» Available records:
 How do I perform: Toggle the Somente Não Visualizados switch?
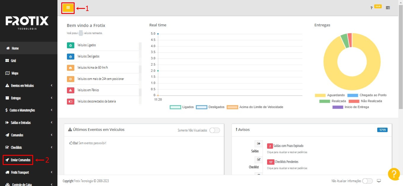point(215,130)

* * *

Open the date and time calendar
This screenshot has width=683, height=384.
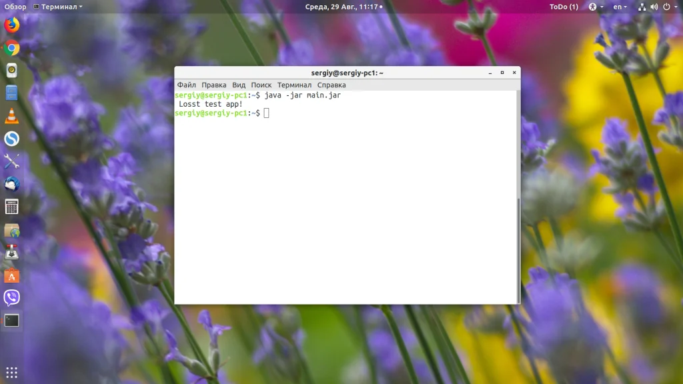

* * *

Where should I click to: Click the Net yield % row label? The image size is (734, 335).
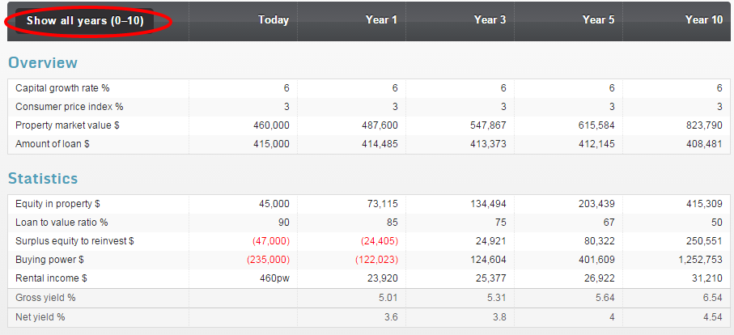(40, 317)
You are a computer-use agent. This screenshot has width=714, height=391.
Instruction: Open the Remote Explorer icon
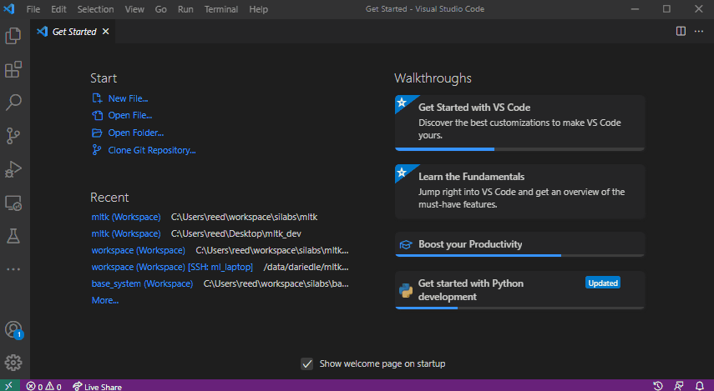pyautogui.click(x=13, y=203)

» Activity: Scan the data above for the word "height" and report every line where it is found.

» Answer space:
This screenshot has width=683, height=384.
You are a computer-use agent. This screenshot has width=714, height=391.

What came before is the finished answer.